Myra Lee

2007-12-13 - 10:28 a.m.

I am really lagging on the studying front. I only have one real exam, so I can't really take it seriously.

I've been doing yoga almost every day, and boy what a difference! My whole body feels different. I can certainly see how people become yoga addicts. I'm heading down that road myself. It's a pretty expensive habit, though, so I'm going to have to pick up a bartending job or something.

I've also been forcing myself to run various distances because I signed up to run a half marathon in February. As I signed up a few weeks ago, I thought, "Now I have to train because I've paid $75," thinking I'd played an awfully clever trick on myself. And I guess I did, but I've been kicking myself ever since. Yesterday, during mile four, I experienced a sudden shooting pain in my hip. My god, I'm only 31. And I have hip pain.

Tonight is one of Erik's work Christmas parties. It's at Hollywood & Highland. Last year it was at the Friar's Club and featured a performance by an improv group. One of the performers was vaguely familiar and after twenty minutes of trying to figure out why, I realized it was Grace, Ed Rooney's secretary in Ferris Bueller's. Yay Grace!
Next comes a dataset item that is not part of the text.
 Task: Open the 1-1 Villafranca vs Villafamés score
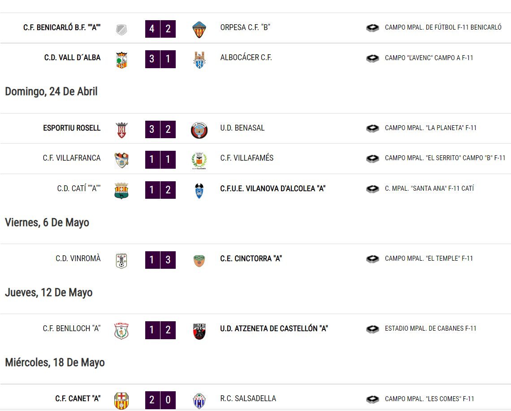tap(160, 159)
We're in the process of selling all our CDs on Amazon. We've backed everything up on a hard drive that has a terabyte of storage space. A terabyte! Can you beat it? Anyway, I thought I didn't really have an emotional attachment to CDs anymore. I never play them, seeing as everything's on my iPod, and we use the Harmon/Kardon iPod player for our in-home audio experience. But as the CDs have been selling, I've been feeling many tinges of nostalgia as I package them up and send them off to their new homes. Especially with the old stuff. It's sorta like selling an old friend. And now there are all these gaping holes in the CD rack. I'm wondering if I was a little hasty when I declared, "Sure, fuck it. Let's sell them. I certainly don't want to have to move them ever again." Me and the hastiness.

Let's see, what else? Oh! I've caught nephew fever. When my brother and his lovely lady had a baby back in July, I was excited, but I was also sort of like, "Oh, OK. Here's another baby." But a couple months ago, something clicked, and I developed a fierce love for this baby, and now I'm a big ball hog whenever I can get access to him. I know the exact moment when it happened: I had him strapped into the Baby Bjorn and was dancing around my mom's living room to New Order Brotherhood (the child loves New Order), and I caught sight of his little face in a mirror and saw that he was laughing. And now I can't get enough.